Snakeskin is a surreal road movie with a particular New Zealand spin. If the aforementioned road movies represent a traditional road movie through a world gone askew, then Snakeskin is a road movie that takes a journey through semiotic space. This is the particular brilliance of the film, for what we have is a road movie that is about the iconography of the American road movie and the dream it represents. In the opening narration, Melanie Lynskey tells us: “Clint Eastwood taught me right from wrong. I didn’t go to any church but I saw a big screen movie every week. My first role model was Princess Leia, my second and third were Thelma and Louise. I wish so much my life would be like one of those Hollywood movies – a life on the road with a new adventure around every corner.” The film comes chock full with quotes from American pop culture and films – Elvis, the Marlboro Man and The Dukes of Hazzard (1979-85), the car has little statuettes of Elvis and Marilyn Monroe on the dashboard seemingly as patron saints, while the title itself is a reference to Nicolas Cage’s snakeskin jacket in Wild at Heart. With amusing incongruity, Melanie Lynskey is constantly referring to the tranquil South Island countryside as ‘badlands’ and her automatic thought when pulling up to a gas station is to indulge fantasies about robbing it. There is even a series of jokes throughout about the quintessential New Zealand pop icon and road movie Goodbye Pork Pie (1980). Later, in another voiceover, Melanie Lynskey puts her finger on the heart of the difference between placid New Zealand and the American pop culture images of the road movie: “… Just so we could go out driving and pretend we were on Route 66. This wasn’t easy because we lived in New Zealand. There were no scorpions and no snakes, no gangsters, and people didn’t carry handguns. It seemed to me like the safest fucking country in the world and I hated it.” As someone who grew up in New Zealand, I know only too well the aching difference between the dull uneventful ordinariness of life at hand, and the immense thrill and excitement of the adventure beyond the visible horizon as offered by Hollywood. Opening with such startling metaphorical contrasts between cinematic iconography and the banality of rural life in a country that seems entirely like one overgrown smalltown, Snakeskin seems one of the most promising and challenging of all New Zealand films.

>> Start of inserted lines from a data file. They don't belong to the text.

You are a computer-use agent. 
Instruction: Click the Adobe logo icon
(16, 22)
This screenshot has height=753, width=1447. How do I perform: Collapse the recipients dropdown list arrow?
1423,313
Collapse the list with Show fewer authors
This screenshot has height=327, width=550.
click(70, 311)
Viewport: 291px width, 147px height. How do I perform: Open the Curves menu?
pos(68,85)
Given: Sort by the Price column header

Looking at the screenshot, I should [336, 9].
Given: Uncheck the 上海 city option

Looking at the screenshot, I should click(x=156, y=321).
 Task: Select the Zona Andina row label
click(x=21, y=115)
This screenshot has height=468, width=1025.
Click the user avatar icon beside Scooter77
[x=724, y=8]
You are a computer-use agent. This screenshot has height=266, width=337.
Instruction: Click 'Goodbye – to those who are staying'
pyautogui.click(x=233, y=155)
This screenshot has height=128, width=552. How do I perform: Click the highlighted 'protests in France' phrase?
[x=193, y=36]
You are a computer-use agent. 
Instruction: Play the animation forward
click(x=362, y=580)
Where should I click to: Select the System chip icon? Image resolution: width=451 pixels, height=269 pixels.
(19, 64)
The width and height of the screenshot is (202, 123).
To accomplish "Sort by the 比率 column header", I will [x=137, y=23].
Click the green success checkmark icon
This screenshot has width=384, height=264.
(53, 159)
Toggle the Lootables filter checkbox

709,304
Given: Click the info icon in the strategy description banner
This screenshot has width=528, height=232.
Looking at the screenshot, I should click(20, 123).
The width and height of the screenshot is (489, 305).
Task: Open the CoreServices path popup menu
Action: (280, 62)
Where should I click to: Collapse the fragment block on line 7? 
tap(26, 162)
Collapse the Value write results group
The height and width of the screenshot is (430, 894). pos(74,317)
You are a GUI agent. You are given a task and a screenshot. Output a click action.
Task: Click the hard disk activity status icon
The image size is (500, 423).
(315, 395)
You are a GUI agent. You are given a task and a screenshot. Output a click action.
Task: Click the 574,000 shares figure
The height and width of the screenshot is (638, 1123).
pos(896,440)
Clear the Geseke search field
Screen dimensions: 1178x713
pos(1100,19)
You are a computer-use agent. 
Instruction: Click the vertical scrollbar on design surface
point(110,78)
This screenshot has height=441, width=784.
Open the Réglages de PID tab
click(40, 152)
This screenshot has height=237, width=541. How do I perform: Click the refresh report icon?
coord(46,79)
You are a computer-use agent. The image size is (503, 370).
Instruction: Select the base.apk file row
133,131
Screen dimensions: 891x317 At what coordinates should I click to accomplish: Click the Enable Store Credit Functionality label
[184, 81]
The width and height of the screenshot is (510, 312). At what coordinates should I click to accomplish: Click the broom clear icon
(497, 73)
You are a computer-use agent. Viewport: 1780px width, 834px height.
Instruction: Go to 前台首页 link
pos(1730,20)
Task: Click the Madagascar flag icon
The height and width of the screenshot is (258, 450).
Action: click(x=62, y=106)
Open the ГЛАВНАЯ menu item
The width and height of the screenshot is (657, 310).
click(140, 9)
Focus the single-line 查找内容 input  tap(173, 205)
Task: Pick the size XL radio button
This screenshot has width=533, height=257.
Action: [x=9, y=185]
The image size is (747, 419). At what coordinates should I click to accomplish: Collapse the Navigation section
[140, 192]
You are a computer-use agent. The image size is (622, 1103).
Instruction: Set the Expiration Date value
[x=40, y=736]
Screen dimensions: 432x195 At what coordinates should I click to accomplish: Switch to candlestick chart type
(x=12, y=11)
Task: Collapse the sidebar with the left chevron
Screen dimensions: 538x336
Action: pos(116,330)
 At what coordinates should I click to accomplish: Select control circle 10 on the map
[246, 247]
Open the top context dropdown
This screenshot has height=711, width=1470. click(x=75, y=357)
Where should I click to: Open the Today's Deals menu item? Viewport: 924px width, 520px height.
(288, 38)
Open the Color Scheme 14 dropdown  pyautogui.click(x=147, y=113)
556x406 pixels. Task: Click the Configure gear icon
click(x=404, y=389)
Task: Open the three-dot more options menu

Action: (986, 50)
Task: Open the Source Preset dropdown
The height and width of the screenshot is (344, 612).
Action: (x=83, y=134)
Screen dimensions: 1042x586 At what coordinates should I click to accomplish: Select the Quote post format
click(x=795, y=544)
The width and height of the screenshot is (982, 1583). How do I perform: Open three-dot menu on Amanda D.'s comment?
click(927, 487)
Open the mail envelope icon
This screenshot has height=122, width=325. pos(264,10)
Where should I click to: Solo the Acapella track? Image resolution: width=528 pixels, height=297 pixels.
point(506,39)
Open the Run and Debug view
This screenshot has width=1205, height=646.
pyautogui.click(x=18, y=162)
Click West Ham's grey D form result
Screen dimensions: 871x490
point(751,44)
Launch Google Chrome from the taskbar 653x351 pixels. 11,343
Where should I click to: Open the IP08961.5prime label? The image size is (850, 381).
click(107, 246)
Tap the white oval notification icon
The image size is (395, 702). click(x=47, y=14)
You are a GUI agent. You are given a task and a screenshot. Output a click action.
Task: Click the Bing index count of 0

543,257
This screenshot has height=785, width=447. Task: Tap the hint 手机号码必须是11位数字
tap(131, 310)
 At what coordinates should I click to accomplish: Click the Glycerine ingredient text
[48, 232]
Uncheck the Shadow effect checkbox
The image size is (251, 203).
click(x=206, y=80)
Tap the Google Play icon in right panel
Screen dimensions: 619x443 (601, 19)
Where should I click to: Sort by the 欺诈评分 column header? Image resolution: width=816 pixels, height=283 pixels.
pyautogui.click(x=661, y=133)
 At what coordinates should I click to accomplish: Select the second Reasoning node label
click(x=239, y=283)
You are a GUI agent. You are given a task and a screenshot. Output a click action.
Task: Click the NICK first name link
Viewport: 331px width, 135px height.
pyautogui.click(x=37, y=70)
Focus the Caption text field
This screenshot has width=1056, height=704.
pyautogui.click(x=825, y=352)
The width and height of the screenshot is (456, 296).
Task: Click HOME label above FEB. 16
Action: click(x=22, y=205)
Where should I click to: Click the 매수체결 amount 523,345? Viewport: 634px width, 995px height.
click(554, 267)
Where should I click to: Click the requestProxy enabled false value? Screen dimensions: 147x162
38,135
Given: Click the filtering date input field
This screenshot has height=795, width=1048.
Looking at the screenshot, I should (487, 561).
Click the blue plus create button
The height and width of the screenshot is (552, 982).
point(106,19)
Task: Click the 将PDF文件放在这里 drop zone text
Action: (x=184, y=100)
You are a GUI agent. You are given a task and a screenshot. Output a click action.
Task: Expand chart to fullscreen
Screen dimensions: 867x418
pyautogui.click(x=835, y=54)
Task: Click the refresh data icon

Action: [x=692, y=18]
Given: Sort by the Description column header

Alas, Snakeskin seems far more exciting in what it promises to be than in anything it ends up delivering. It is as though director/writer Gillian Ashurst had spent all her conceptual effort on the striking cultural contrasts the opening offers and then dialled the rest in on autopilot. There are some occasionally surreal visions – a field of dancing sunflowers, Boyd Kestner’s cowboy who for some reasons has a tattoo that keeps moving, while later he develops snake eyes and at the end inexplicably transforms into a snake. There is a mildly risqué scene where Boyd Kestner and Melanie Lynskey have sex in a toilet cubicle and one whacked-out moment where skinhead Oliver Driver is suddenly shown jerking off dressed in a slip. However, in comparison to say the disturbingly surreal imagery and both the heated and menacing sexuality in its nearest Hollywood counterpart, David Lynch’s Wild at Heart, Snakeskin seems tame to the point of being banal and even dull. The conceptual excitement of the opening scenes gradually dissipates into an ordinary plot with people chasing each other around the countryside. The film ends with the Melanie Lynskey’s banally underwhelming realisation that her great dreams of the American road movie were just a girlish illusion and it is time to grow up. Quite what all the snake eyes and mobile tattoos have to do with this could be anybody’s guess.

Certainly, as a vehicle designed to showcase 23-year-old New Zealand actress Melanie Lynskey, who came to prominence in Peter Jackson’s Heavenly Creatures (1994) and since went onto various roles in the US, it is an opportunity that she takes to shine with genuine star quality.